Quoted passage>
=== Section Start ===

It was here I encountered a bit more trouble.
You see, I decided, then, to try and reason what might have come first, in the case of any of the above sections of study. There was one that every subject of physical science has always needed, one that every speculative and mental science needs: Communication. So, I reasoned that language, a political science, must have come first.
With this idea would have come the thoughts about religion and the structure of society; thus, religion and legal sciences would have been practiced secondly; this was also political.
But.. Wait. Religion isn’t political. It’s speculative. You have to speculate about whether God is there, whether he created us and interferes. So, it’s obviously speculative.
But religion created order and stability. It even led to the first understanding of the Universe. And it was here that I understood.
Ideas in speculation, theories made in the sciences, weren’t always theories. And so, every science made an evolution through two stages.
First, they always were speculative and always came out in theory. But, as this theory was proved to be correct, then, they settled into either mental or physical or political sciences. And, thusly, sciences would always be changing slightly, because of more and more specific information.
And these speculative sciences were the last link I needed. The last piece to the puzzle.
The subtitle explains that this began as a quest to try and find a single strong link between the mental and physical worlds, in order to try and understand why there are two different pervading realities. I believe I have found it.
The physical reality is present in the first three listed sciences; political, physical, and mental. They are truths found all in the physical world, all around the world in which we live. They explain the reasons why something falls when it hits the ground, or why something falls faster. They explains why each frog has eyes this far apart or doesn’t. They explain the reason why some children develop more quickly than others. They create a method of explanation and explain why order is needed or why it is not.
There are also speculative sciences; basically, anything that is not yet proven or holds water only in a strictly logical sense. This is the mental reality, the reality that holds water in our minds, but has been yet disproved or is not totally accurate within the boundaries of the physical sciences. This is, generally speaking, the spirit of reason within human beings.
And there is one link between these two, one very small link that connects the two through paths of study. The scientific method takes the speculation and shows what it truly is.
This is not to say that all speculations will be found to be true or false, or that any more will in the future. This is simply to show how the connection is and why it exists.

=== Section End ===

Supplied material>
=== Section Start ===

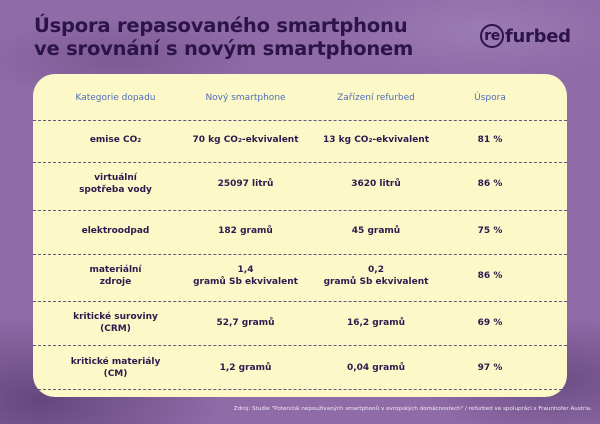 The image size is (600, 424). What do you see at coordinates (376, 270) in the screenshot?
I see `cell-refurbed-line: 0,2` at bounding box center [376, 270].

=== Section End ===

Exercise tasks>
- a) In the essay on the sciences, what is the one small link that connects the physical and mental realities?
- b) Name the sciences in which, according to the essay on the sciences, the physical reality is present.
- c) Print everything from "But religion created" down to "have found it." in the essay on the sciences.

Results>
- a) The scientific method.

- b) Political, physical, and mental sciences.

- c)
But religion created order and stability. It even led to the first understanding of the Universe. And it was here that I understood.
Ideas in speculation, theories made in the sciences, weren’t always theories. And so, every science made an evolution through two stages.
First, they always were speculative and always came out in theory. But, as this theory was proved to be correct, then, they settled into either mental or physical or political sciences. And, thusly, sciences would always be changing slightly, because of more and more specific information.
And these speculative sciences were the last link I needed. The last piece to the puzzle.
The subtitle explains that this began as a quest to try and find a single strong link between the mental and physical worlds, in order to try and understand why there are two different pervading realities. I believe I have found it.